Fragmento del documento:
La confianza que debemos tener en la divina Providencia se funda en los tres atributos divinos, a saber:
– su sabiduría, a quien están manifiestas nuestras necesidades;
– su bondad, que quiere remediarlas por ser Padre,
– y su omnipotencia, que puede ejecutar el remedio.
Siendo esto así, es certísimo que con su Providencia paternal proveerá de remedios para todas nuestras necesidades en el grado que nos conviene.
De donde debemos inferir una razón eficacísima para tener paz y consuelo en todo lo que pretendemos, diciendo: esta cosa que deseo y pretendo, ¿me conviene, o no?
Si no me conviene (porque me ha de ser ocasión de daños de cuerpo y/o alma), no la quiero, y espero en Dios que, con su Providencia, la impedirá.
Pero, si me conviene, cierto estoy que con esta misma Providencia me la dará, porque desea mi bien como Padre, y conoce el medio para dármela como sabio, y puede ponerla por obra como todopoderoso.
Con estas consideraciones quedaremos contentos con cualquier cosa que nos sucediere, cumpliéndose en nosotros lo que dice Salomón: Al justo no le entristecerá cualquier cosa que le suceda, porque sabe que todo viene trazado por la Providencia de su Padre celestial.

Datos registrados:
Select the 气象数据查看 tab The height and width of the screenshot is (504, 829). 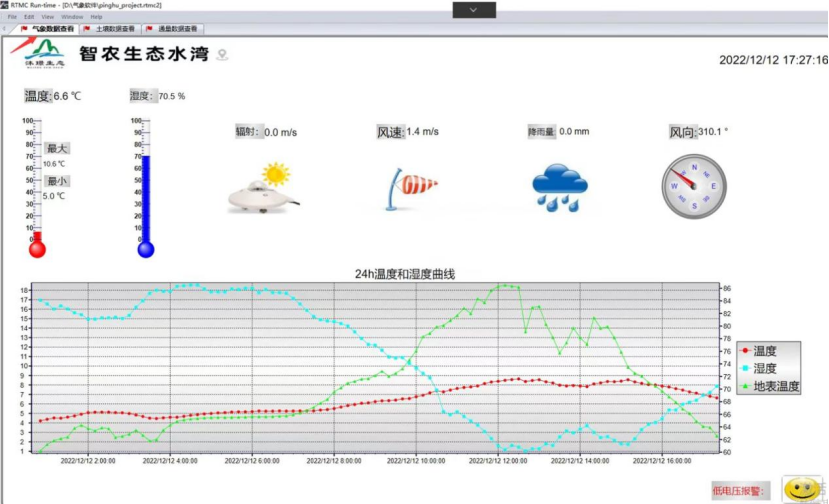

Peticiones:
[a] ¿En qué tres atributos divinos se funda la confianza en la divina Providencia, según el fragmento sobre la Providencia?
[b] Cita textualmente el fragmento sobre la Providencia desde "Con estas consideraciones" hasta "su Padre celestial.", ambos incluidos.

Las respuestas:
[a] En su sabiduría, su bondad y su omnipotencia.

[b]
Con estas consideraciones quedaremos contentos con cualquier cosa que nos sucediere, cumpliéndose en nosotros lo que dice Salomón: Al justo no le entristecerá cualquier cosa que le suceda, porque sabe que todo viene trazado por la Providencia de su Padre celestial.